Tuesday, September 04, 2012

10480: Charging Mad Ave With Discrimination.

The 2007 Walgreens discrimination lawsuit that charged the drugstore chain discriminated against Blacks by denying promotions and assigning them to low-performing stores—as well as the recent Dunkin’ Donuts discrimination lawsuit making similar charges—inspired applying the notion to Madison Avenue. That is, could it be argued that minorities face the same type of discriminatory maneuvers in the advertising industry?

Think about it.

Do ad agencies boasting cross-cultural capabilities—like Draftfcb and Ogilvy, for example—push minorities to assume the segregated roles versus steering them towards the “general market” positions? Additionally, do the cross-cultural executives receive smaller salaries than their White peers?
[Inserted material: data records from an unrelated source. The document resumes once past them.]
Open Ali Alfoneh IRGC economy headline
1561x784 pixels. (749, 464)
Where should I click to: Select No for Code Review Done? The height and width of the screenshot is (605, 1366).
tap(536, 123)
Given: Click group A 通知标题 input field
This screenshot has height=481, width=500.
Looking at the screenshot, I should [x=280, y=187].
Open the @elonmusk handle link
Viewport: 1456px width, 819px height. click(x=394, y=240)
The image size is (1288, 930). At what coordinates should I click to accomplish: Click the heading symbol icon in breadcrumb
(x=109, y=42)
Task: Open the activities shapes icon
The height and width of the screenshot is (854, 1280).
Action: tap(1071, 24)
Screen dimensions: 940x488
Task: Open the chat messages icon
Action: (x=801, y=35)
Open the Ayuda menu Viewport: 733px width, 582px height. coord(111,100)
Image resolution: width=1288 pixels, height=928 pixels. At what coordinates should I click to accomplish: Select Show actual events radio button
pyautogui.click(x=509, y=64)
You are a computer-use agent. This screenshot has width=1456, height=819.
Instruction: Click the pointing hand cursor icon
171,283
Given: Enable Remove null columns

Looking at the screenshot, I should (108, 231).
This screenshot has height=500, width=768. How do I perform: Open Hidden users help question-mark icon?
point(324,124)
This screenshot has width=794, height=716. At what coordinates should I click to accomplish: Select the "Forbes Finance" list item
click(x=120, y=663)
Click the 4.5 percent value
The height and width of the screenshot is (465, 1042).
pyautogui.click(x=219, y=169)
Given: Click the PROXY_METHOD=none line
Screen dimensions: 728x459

And are the assignments less “glamorous” than the big-budget extravaganzas being handled by mainline staffers?

The concept could also be held against the holding companies with minority shops. Do WPP, Omnicom, Publicis Groupe and IPG pigeonhole multicultural firms within the networks—prohibiting them from playing greater parts in new business pitches—and ultimately block the agencies from expanding into the more lucrative “general market” arena? Are minority shops essentially designated for low-performing (i.e., low-paying) areas of expertise? Have the holding companies knowingly and deliberately perpetuated the ghettoization of Madison Avenue?

The latter idea applies to clients too. By allocating substandard budgets to multicultural marketing initiatives—and demanding minority shops accept secondary or tertiary status—advertisers are likewise guilty of maintaining separate-but-unequal conditions.

Of course, pursuing this line of reasoning requires minorities to step forward and claim they’ve been wronged. So for now, it’s all just hopeful brainstorming.